Read the following recent article:
High Steel Prices Have Manufacturers Scrounging for Supplies; Companies hunt for metal and hire help to find supplies; steel industry says 'we are producing as much as we can'
Hufford, Austen. Wall Street Journal
Manufacturers are facing the highest steel and aluminum prices in years, another hurdle for U.S. companies already struggling to make enough cars, cans and other products.
Rapidly increasing metal costs are pushing manufacturers to take what steel they can get and hire more people to seek out available supplies, company executives said. The rising costs are flowing through to some producers of consumer goods: Campbell Soup Co. is paying more to get the cans it fills with tomato soup; Peloton Interactive Inc. is seeing prices rise for parts that go into its stationary bikes; and Steelcase Inc. is paying more to make metal desks and filing cabinets. Car makers like Ford Motor Co. and General Motors Co. are also dealing with rising metal prices.
"It's crazy for steel," said Brian Nelson, president of HCC Inc., which sells large metal accessories to tractor manufacturers. "I can't even get material at times."
A Midwest steel index calculated by CRU Group estimated prices at $1,940 a ton at the start of September, up from around $560 in September for both 2019 and 2020. A U.S. government index tracking the price of steel and iron nearly doubled in August from the year before, the biggest relative increase since records began in the 1920s.

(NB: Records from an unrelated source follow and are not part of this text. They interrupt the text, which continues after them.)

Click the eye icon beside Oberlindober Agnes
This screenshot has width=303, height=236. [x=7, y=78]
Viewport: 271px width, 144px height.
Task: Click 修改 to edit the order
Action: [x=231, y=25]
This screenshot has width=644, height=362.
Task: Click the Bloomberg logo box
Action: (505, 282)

Question: Imagine that you are the accountant for a local manufacturer of trailers and you use steel in many of the parts of your trailers. Aluminum is used for the tops of your covered trailers. You have used standard costs for many years in the business. From the information above, your first post should explain what is most likely happening to your variances when you analyze them for making trailers. Be specific as to which variances will be impacted and in what way.